In a genre where an artist’s commercial half-life is more often measured in years than decades, it’s impressive to see a veteran like Tech N9ne still out there playing dozens of dates. So it’s only natural to ask the multi-million-dollar question: Does he ever plan to retire?

Apparently not.

“When my album dropped on March 2nd, I told my son I got four more years,” he says. “But then, as I was out here in the midst of my tour, and I started seeing all the tattoos and all the love and all the fans that still want to come — all the youngsters, the 3-year-olds, the 7-year-olds, the 10-year-olds that are in the crowd — I said that’s really selfish to just cut them off like that, all this love and family. So I’m just going to play it by ear and just stay as long as I can.”

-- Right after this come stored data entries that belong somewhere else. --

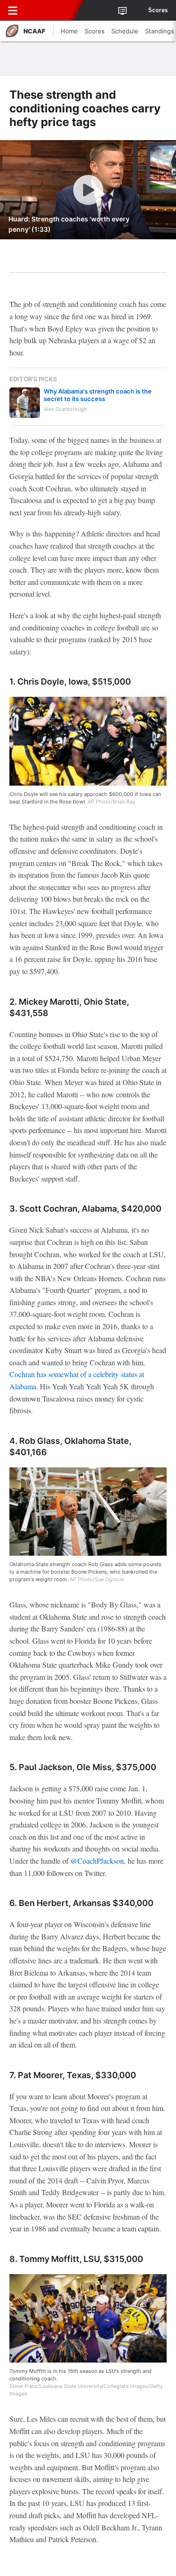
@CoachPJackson (97, 1861)
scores (158, 10)
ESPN (50, 10)
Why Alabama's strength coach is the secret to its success (98, 394)
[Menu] (12, 10)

How does the family feel about that change of heart? “My kids are 23, 19 and 22,” he says. “They’re grownups, so they’re cool. Although we did miss a lot of time while I was out working, and they’re upset about that. No amount of money can make up for that time, but we’re trying to create a better future and a brighter future with togetherness.”

As for our own society’s bright future, Tech N9ne prefers to let his musical metaphors do the talking.

“I see what’s going on in this world, I see Lebron and I see the Warriors and I see Trump,” he says, referring to the controversy surrounding NBA players refusing to visit the White House. “I see the Great Barrier Reef dying. I see all these things. But I am in my world. And my world surprises me every day.”